• _Directions_: Please copy exactly the lines that begin with the one containing "This screenshot has width=637, height=378." and end with the last line of the entries.

• _Collection entries_:
-- Opening Marker --

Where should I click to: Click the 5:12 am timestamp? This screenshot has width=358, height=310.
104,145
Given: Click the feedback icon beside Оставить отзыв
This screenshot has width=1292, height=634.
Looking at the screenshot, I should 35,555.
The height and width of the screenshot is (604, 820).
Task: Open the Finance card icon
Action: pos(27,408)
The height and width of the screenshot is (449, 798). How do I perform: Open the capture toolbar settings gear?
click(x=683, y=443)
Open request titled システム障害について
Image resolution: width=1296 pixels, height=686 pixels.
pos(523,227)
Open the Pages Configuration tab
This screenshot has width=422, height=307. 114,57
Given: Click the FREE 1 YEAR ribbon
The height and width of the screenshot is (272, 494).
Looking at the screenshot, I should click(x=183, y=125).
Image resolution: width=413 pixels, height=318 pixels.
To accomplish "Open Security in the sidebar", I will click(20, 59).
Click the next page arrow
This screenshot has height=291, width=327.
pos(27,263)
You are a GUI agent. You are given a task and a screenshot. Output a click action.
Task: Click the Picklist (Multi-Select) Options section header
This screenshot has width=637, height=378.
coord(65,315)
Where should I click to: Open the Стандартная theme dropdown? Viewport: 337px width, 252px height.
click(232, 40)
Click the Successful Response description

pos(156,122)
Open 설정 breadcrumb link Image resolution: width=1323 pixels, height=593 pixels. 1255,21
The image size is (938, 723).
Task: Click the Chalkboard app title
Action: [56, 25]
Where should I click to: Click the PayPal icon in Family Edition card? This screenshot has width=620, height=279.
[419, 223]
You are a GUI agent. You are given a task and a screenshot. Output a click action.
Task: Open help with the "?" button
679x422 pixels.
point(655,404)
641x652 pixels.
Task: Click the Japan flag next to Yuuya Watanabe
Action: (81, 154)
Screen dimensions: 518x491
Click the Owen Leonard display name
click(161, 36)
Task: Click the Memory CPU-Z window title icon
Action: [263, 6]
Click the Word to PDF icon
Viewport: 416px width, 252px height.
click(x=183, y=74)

-- Closing Marker --

• _Exercise answer_:
This screenshot has width=637, height=378.
coord(65,315)
Where should I click to: Open the Стандартная theme dropdown? Viewport: 337px width, 252px height.
click(232, 40)
Click the Successful Response description

pos(156,122)
Open 설정 breadcrumb link Image resolution: width=1323 pixels, height=593 pixels. 1255,21
The image size is (938, 723).
Task: Click the Chalkboard app title
Action: [56, 25]
Where should I click to: Click the PayPal icon in Family Edition card? This screenshot has width=620, height=279.
[419, 223]
You are a GUI agent. You are given a task and a screenshot. Output a click action.
Task: Open help with the "?" button
679x422 pixels.
point(655,404)
641x652 pixels.
Task: Click the Japan flag next to Yuuya Watanabe
Action: (81, 154)
Screen dimensions: 518x491
Click the Owen Leonard display name
click(161, 36)
Task: Click the Memory CPU-Z window title icon
Action: [263, 6]
Click the Word to PDF icon
Viewport: 416px width, 252px height.
click(x=183, y=74)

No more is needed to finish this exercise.